Text block:
━━━━━━━━━━

# Surf and Turf



## LarryWolfe (Mar 23, 2013)

Started off a bloomin onion. Kept ours plain and simple this time, no topping. 2 sweet onions, olive oil and Tony Cacheres's Creole Seasoning. Also had a few hassleback potatoes drizzled with olive oil, salt, pepper and garlic.






Portabellas stuffed with lump crab meat, 1 egg, 2 tbs mayo, roasted red peppers, salt and pepper.





Onions are done. We could not eat these fast enough. Soooo much better without the greasy breading. If we had four we would have eaten them all. 
	

	
	
		
		

		
		
	


	




3lb sirloin to share, seasoned with salt and pepper.













Dinner is ready. Herb butter to top the potatoes with that was outrageously good!









[/QUOTE]


----------



## Dawgluver (Mar 23, 2013)

Oohhhh myyyy.  Pass the drool rag, please.

Fantastic, Larry!  I love that you add the recipe ingredients next to the (drool) pics.

━━━━━━━━━━

Exercise:
Reproduce the passage of the surf and turf thread between "## LarryWolfe (Mar" and "peppers, salt and pepper.", inclusive. Rely only on the surf and turf thread for what comes next.

Given information:
━━━━━━━━━━

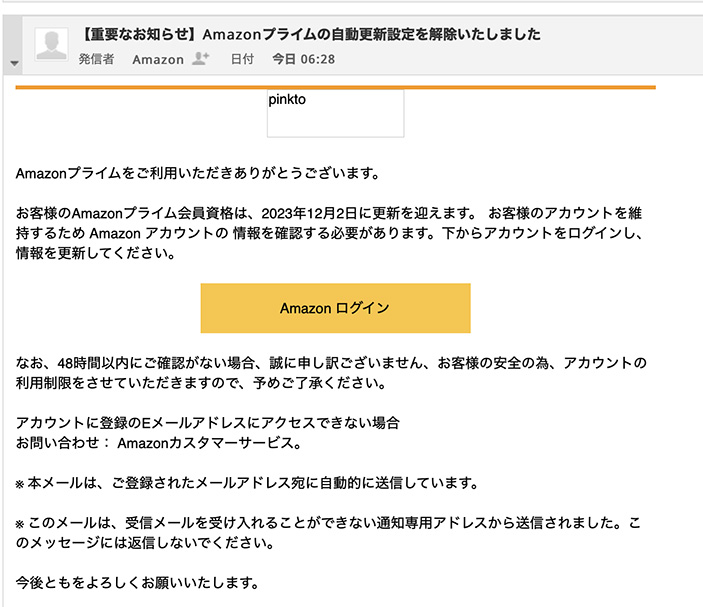The image size is (703, 607).
Task: Click the 発信者 label in the header
Action: (96, 59)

━━━━━━━━━━

Solution below:
## LarryWolfe (Mar 23, 2013)

Started off a bloomin onion. Kept ours plain and simple this time, no topping. 2 sweet onions, olive oil and Tony Cacheres's Creole Seasoning. Also had a few hassleback potatoes drizzled with olive oil, salt, pepper and garlic.






Portabellas stuffed with lump crab meat, 1 egg, 2 tbs mayo, roasted red peppers, salt and pepper.